* What is asked
Please copy the lines from the line with "Screen dimensions: 750x562" to the line with "Action: [1211, 100]", keeping every character unchanged.

--- Begin Recorded data ---

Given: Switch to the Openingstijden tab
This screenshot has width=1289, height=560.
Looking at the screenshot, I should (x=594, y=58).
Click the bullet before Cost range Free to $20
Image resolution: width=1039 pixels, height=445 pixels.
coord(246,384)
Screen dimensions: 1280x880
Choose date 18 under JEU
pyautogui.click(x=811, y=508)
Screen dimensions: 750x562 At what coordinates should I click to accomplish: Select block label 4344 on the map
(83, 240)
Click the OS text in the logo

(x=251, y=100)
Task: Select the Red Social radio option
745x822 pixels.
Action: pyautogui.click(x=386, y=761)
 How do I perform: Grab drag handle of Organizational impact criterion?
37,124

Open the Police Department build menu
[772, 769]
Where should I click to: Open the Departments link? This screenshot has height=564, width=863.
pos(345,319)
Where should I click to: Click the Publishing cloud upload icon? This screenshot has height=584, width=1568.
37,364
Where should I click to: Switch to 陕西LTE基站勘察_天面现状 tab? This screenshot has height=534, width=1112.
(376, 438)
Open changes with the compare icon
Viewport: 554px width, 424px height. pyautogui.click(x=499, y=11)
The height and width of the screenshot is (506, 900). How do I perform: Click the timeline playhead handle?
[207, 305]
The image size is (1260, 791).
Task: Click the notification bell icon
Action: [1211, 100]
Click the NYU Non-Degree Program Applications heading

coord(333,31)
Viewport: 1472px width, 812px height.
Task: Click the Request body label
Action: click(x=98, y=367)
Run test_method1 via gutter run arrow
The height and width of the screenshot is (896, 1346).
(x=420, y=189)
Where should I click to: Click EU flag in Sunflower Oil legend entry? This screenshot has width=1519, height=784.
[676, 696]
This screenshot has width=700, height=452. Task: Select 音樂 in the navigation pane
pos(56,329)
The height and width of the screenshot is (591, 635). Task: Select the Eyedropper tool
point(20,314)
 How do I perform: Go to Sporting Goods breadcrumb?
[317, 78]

--- End Recorded data ---

* Written response
Screen dimensions: 750x562 At what coordinates should I click to accomplish: Select block label 4344 on the map
(83, 240)
Click the OS text in the logo

(x=251, y=100)
Task: Select the Red Social radio option
745x822 pixels.
Action: pyautogui.click(x=386, y=761)
 How do I perform: Grab drag handle of Organizational impact criterion?
37,124

Open the Police Department build menu
[772, 769]
Where should I click to: Open the Departments link? This screenshot has height=564, width=863.
pos(345,319)
Where should I click to: Click the Publishing cloud upload icon? This screenshot has height=584, width=1568.
37,364
Where should I click to: Switch to 陕西LTE基站勘察_天面现状 tab? This screenshot has height=534, width=1112.
(376, 438)
Open changes with the compare icon
Viewport: 554px width, 424px height. pyautogui.click(x=499, y=11)
The height and width of the screenshot is (506, 900). How do I perform: Click the timeline playhead handle?
[207, 305]
The image size is (1260, 791).
Task: Click the notification bell icon
Action: [1211, 100]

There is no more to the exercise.